With Sushil’s help, I asked people: What are the illnesses in your village? Do you sleep with mosquito netting? Do you know someone in your village who has died from disease? What did they die from? Would you pay 100 rupees to see a doctor at the JV hospital? 150? 200? (100 rupees is equal to $1.67. It also was usually enough to buy us vegetables for an entire week.)
Sometimes I seriously doubted I was doing anything useful. The vast majority of villagers cited malaria and colds as common diseases. Did I really need to fly 7000 miles around the planet to uncover the earth-shattering news that malaria is a problem in rural India?
Some days both Sushil and Dadu were not at JV, or else were too busy to take me on interviews. Those days I tried to come up with projects for myself, like singing the entire soundtrack of Les Mis while washing my laundry, or walking 3 miles each way into “town”– a string of shops along the railway line where trains laden with coal hurtled past every few minutes — to use the internet. Otherwise I felt boredom set in, and then despair, and then longing for things from home, and then guilt for feeling longing, and then anger over the guilt.
One very slow day, I tried to cheer myself up by dancing through the heavy monsoon rains, shouting, “Barsat! Barsat!” (Monsoon! Monsoon!) I thought of how funny it would look to anyone watching — which underscored the fact that no one was watching. It was the saddest and loneliest I felt during the entire trip.
And then a few hours later, I went to eat truffles at Lucy’s house, and they were extremely delicious, and Lucy’s family very kind, and then I actually did cheer up, a lot.
Some days I felt as though I were in a very long dream—as though the place were too different from everything I knew to possibly be real and it was all just an extended drug trip. I lived in a place where I checked for, and sometimes found, scorpions and palm-sized spiders sitting on my door ledge; where ripe mangoes fell at our feet on our walk to breakfast; where chickens and goats sauntered through people’s homes and yards. What amplified this effect was the fact that I actually was, to some degree, stoned: my antimalarial of choice, doxycycline, left me feeling so dopey and spacey at times that when the side effects first happened, I actually worried that I had somehow gotten malaria.
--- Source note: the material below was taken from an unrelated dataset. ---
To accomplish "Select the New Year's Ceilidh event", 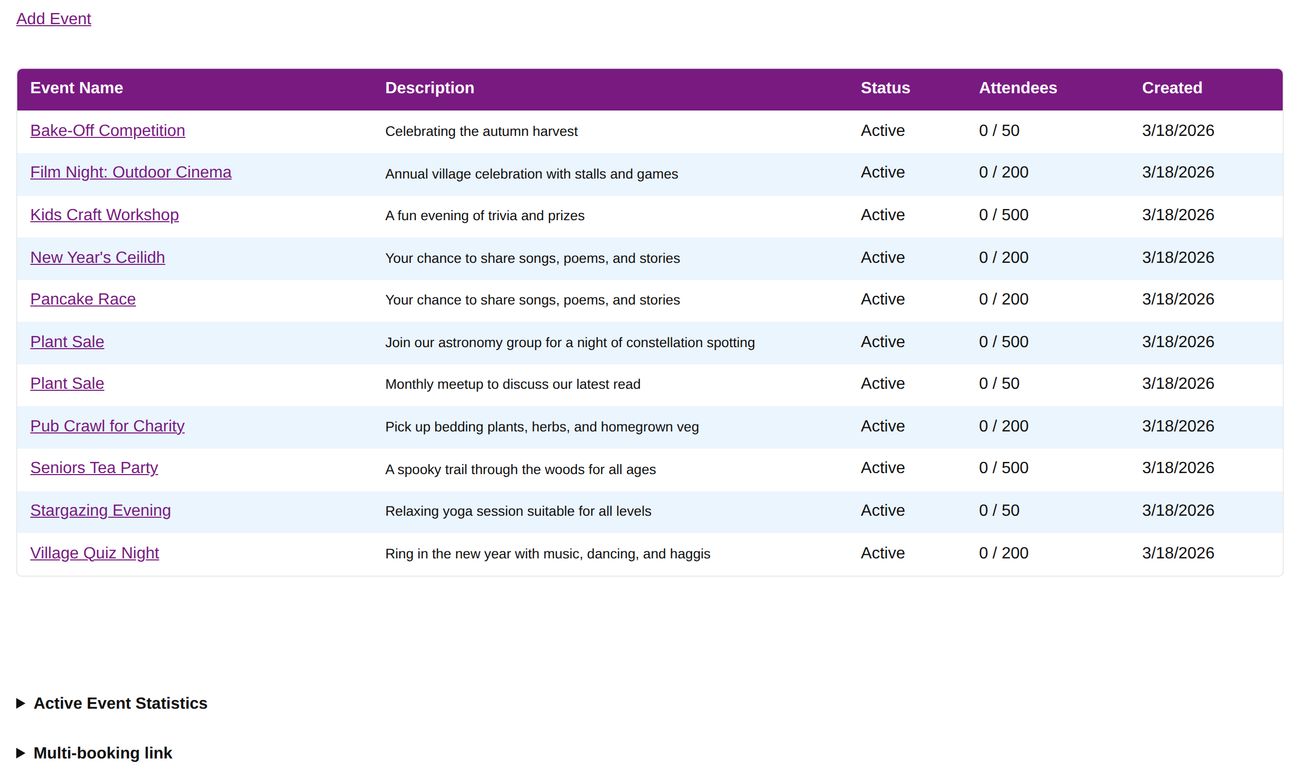I will point(97,257).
In other ways, it all became normal so quickly that old, familiar things looked endlessly strange when I saw them again. I could not believe how glaringly bright a lightbulb seemed when I saw one after weeks without electricity. And I could not stop staring at the two Dutch men I met in Ranchi at the very end of my Jharkhand adventure: it had been a month since I had seen white people. My brain had accepted what my eyes were telling it: that the color of skin is brown; my skin was weird, strange, absurdly light. I remember once catching a glimpse of my reflection in the sideview mirror of Sushil’s bike as I interviewed a villager and thinking I looked pale as a ghost.